==== Document segment ====

Monday, October 1, 2012

Ali's review - 2012 shortlist - Narcopolis - Jeet Thayil


“Because now there’s time enough not to hurry, to light the lamp and open the window to the moon and take a moment to dream of a great and broken city, because when the day starts its business I’ll have to stop, these are night-time tales that vanish in the sunlight like vampire dust”
This will be a fairly short review – as I don’t want to spend too much time talking about a book I disliked. I stopped short of hating it – just – but I certainly didn’t like it. The writing is good – in places very good, lovely prose –something I always enjoy – you might expect that at least I suppose in a Booker shortlisted novel, but the subject, the setting and the characters I disliked.
“Then there are the addicts, the hunger addicts, the rage addicts, the poverty addicts , and power addicts, and the pure addicts who are addicted not to substances but to the oblivion and the tenderness the substances engender. An addict, if you don’t mind me saying so, is like a saint. What is a saint but someone who has cut himself off, voluntarily, from the world’s traffic and currency.”

====

**Written task a:** How does the reviewer describe the writing in the Narcopolis review?
The review above has no connection to the records that come next.

==== Data excerpts ====

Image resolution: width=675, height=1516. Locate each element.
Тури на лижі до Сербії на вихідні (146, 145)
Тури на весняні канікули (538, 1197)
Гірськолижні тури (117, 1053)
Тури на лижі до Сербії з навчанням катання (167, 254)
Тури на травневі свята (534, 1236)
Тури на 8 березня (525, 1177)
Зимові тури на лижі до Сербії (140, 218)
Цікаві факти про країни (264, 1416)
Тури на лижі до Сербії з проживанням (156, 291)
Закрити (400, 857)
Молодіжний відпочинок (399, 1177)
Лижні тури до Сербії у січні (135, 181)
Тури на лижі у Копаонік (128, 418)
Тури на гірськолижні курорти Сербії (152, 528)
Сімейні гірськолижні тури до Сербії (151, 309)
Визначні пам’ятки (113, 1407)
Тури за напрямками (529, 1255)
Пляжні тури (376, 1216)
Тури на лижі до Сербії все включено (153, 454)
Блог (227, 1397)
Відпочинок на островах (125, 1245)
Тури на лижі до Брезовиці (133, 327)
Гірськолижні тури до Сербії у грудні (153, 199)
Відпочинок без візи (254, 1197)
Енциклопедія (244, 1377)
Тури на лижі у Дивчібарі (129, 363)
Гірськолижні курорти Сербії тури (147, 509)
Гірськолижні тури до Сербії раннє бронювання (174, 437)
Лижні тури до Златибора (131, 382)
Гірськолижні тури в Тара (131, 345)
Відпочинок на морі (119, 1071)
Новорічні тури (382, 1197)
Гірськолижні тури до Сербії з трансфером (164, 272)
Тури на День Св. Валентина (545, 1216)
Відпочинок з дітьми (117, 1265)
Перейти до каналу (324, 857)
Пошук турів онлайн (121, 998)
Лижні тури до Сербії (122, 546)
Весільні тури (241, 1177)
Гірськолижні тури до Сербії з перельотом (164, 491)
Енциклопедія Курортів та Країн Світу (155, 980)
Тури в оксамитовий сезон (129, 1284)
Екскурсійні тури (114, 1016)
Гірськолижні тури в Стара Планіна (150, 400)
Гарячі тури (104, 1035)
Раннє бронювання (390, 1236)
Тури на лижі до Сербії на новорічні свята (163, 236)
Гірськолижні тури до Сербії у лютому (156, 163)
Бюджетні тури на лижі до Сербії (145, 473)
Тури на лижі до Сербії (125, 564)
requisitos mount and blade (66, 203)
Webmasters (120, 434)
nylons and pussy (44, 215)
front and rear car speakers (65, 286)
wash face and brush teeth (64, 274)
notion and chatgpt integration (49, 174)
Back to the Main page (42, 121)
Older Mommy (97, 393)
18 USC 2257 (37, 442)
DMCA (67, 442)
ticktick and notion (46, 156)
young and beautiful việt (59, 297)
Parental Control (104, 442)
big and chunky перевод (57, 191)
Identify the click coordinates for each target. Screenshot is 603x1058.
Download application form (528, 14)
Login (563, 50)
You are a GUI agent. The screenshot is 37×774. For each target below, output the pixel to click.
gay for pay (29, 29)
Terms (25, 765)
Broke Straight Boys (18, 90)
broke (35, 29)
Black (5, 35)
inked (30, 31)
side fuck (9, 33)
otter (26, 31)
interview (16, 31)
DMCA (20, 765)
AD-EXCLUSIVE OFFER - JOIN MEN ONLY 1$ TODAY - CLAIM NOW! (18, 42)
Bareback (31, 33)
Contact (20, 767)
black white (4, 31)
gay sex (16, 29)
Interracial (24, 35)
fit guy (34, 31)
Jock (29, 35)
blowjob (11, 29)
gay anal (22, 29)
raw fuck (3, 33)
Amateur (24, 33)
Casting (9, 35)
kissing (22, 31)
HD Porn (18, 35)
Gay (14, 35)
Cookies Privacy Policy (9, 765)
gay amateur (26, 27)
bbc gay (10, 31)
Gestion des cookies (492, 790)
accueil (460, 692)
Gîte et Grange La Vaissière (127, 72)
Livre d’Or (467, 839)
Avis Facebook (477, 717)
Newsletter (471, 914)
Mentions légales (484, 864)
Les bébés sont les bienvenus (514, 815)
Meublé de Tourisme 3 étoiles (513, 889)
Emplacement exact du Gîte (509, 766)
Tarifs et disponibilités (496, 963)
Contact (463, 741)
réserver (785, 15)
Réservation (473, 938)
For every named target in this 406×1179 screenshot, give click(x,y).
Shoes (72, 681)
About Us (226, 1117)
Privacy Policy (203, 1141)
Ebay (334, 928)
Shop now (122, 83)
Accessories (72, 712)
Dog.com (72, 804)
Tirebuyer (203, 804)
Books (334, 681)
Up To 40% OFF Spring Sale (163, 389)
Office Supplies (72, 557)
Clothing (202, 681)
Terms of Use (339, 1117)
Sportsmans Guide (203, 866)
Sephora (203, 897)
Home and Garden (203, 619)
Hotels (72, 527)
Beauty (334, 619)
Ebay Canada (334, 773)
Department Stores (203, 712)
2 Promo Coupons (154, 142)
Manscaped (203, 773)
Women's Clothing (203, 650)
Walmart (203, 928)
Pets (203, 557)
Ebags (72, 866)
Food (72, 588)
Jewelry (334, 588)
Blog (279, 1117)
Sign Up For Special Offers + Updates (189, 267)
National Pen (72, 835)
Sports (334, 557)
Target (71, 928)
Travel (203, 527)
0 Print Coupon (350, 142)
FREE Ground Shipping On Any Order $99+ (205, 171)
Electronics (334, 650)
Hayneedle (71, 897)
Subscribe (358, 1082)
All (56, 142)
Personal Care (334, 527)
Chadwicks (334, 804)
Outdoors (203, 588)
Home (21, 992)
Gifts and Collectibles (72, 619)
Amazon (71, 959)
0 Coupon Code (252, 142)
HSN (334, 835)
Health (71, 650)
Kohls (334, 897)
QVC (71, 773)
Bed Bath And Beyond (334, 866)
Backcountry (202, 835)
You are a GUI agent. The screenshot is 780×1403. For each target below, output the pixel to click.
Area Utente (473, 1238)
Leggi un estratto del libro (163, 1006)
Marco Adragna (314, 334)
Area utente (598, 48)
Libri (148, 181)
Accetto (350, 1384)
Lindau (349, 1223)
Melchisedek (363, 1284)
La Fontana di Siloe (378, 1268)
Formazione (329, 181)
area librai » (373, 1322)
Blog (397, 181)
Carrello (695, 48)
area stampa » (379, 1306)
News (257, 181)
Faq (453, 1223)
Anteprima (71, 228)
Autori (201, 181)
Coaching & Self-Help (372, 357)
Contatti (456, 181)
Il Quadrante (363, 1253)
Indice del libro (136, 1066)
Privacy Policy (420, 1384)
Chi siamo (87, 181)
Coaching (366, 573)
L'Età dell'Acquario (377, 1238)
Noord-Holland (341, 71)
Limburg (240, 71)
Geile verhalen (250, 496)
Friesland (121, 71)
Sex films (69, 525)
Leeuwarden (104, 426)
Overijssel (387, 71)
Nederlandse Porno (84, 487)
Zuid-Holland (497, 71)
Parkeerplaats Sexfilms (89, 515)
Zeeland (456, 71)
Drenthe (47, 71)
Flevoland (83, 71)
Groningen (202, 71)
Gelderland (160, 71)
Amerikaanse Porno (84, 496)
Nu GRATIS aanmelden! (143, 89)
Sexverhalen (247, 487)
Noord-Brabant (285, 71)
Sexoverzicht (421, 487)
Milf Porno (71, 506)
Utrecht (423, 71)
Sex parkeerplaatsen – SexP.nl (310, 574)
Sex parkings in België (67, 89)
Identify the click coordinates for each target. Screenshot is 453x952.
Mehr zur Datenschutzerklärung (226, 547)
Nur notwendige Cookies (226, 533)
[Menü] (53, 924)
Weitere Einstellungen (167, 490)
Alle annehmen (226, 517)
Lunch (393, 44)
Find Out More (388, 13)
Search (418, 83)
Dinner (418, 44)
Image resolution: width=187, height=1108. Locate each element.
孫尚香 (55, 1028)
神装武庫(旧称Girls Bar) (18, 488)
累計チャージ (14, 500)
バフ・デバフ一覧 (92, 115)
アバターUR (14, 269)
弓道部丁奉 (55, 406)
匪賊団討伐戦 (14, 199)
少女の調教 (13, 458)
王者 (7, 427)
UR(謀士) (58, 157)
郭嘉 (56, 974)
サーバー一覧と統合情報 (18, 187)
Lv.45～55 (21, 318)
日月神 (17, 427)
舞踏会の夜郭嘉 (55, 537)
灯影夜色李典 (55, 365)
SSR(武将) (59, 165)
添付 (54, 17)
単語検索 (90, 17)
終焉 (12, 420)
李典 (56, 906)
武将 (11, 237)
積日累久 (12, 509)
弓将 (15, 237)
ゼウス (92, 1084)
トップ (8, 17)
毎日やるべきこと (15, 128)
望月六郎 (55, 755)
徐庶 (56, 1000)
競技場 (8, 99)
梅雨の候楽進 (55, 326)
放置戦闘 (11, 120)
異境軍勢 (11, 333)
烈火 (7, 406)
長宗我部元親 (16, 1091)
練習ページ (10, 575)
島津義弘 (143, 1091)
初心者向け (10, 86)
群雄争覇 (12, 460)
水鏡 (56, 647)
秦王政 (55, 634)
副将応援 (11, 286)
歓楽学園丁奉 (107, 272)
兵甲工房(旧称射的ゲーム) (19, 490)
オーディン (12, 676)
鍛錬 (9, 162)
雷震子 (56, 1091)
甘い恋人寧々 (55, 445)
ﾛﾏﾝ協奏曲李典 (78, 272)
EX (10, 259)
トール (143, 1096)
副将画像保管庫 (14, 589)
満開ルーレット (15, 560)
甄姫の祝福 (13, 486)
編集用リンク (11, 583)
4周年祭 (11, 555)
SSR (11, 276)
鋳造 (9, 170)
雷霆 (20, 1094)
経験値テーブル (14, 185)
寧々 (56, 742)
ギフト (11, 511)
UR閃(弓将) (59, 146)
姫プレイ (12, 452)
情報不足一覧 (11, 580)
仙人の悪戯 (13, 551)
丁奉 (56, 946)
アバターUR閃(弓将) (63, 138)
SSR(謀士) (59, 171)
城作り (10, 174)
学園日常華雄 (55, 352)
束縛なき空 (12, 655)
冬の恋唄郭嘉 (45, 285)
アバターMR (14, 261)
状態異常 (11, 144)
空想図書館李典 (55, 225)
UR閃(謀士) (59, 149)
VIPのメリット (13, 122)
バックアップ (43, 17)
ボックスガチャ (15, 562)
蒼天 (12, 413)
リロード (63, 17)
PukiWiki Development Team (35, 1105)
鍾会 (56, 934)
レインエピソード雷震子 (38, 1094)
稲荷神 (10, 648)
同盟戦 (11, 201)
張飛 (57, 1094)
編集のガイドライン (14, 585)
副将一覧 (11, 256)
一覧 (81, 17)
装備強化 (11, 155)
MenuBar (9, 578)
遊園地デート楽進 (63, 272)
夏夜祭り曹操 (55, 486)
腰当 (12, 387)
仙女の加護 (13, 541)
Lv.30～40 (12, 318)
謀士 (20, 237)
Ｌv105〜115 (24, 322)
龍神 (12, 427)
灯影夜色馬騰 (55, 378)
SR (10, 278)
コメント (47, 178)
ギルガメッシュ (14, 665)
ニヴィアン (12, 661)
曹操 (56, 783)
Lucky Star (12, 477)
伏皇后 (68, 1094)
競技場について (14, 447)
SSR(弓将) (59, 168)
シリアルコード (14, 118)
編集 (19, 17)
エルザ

====

**Written task b:** Replace every "SSR" with "S-Rank" in the records, across the stretch from the line containing "弓将 (15, 237)" through the end of the records. Return only those lines, with nothing else changed.

**Finished answer a:** The writing is good, in places very good, with lovely prose.

**Finished answer b:**
弓将 (15, 237)
ゼウス (92, 1084)
トップ (8, 17)
毎日やるべきこと (15, 128)
望月六郎 (55, 755)
徐庶 (56, 1000)
競技場 (8, 99)
梅雨の候楽進 (55, 326)
放置戦闘 (11, 120)
異境軍勢 (11, 333)
烈火 (7, 406)
長宗我部元親 (16, 1091)
練習ページ (10, 575)
島津義弘 (143, 1091)
初心者向け (10, 86)
群雄争覇 (12, 460)
水鏡 (56, 647)
秦王政 (55, 634)
副将応援 (11, 286)
歓楽学園丁奉 (107, 272)
兵甲工房(旧称射的ゲーム) (19, 490)
オーディン (12, 676)
鍛錬 (9, 162)
雷震子 (56, 1091)
甘い恋人寧々 (55, 445)
ﾛﾏﾝ協奏曲李典 (78, 272)
EX (10, 259)
トール (143, 1096)
副将画像保管庫 (14, 589)
満開ルーレット (15, 560)
甄姫の祝福 (13, 486)
編集用リンク (11, 583)
4周年祭 (11, 555)
S-Rank (11, 276)
鋳造 (9, 170)
雷霆 (20, 1094)
経験値テーブル (14, 185)
寧々 (56, 742)
ギフト (11, 511)
UR閃(弓将) (59, 146)
姫プレイ (12, 452)
情報不足一覧 (11, 580)
仙人の悪戯 (13, 551)
丁奉 (56, 946)
アバターUR閃(弓将) (63, 138)
S-Rank(謀士) (59, 171)
城作り (10, 174)
学園日常華雄 (55, 352)
束縛なき空 (12, 655)
冬の恋唄郭嘉 (45, 285)
アバターMR (14, 261)
状態異常 (11, 144)
空想図書館李典 (55, 225)
UR閃(謀士) (59, 149)
VIPのメリット (13, 122)
バックアップ (43, 17)
ボックスガチャ (15, 562)
蒼天 (12, 413)
リロード (63, 17)
PukiWiki Development Team (35, 1105)
鍾会 (56, 934)
レインエピソード雷震子 (38, 1094)
稲荷神 (10, 648)
同盟戦 (11, 201)
張飛 (57, 1094)
編集のガイドライン (14, 585)
副将一覧 (11, 256)
一覧 (81, 17)
装備強化 (11, 155)
MenuBar (9, 578)
遊園地デート楽進 (63, 272)
夏夜祭り曹操 (55, 486)
腰当 (12, 387)
仙女の加護 (13, 541)
Lv.30～40 (12, 318)
謀士 (20, 237)
Ｌv105〜115 (24, 322)
龍神 (12, 427)
灯影夜色馬騰 (55, 378)
SR (10, 278)
コメント (47, 178)
ギルガメッシュ (14, 665)
ニヴィアン (12, 661)
曹操 (56, 783)
Lucky Star (12, 477)
伏皇后 (68, 1094)
競技場について (14, 447)
S-Rank(弓将) (59, 168)
シリアルコード (14, 118)
編集 (19, 17)
エルザ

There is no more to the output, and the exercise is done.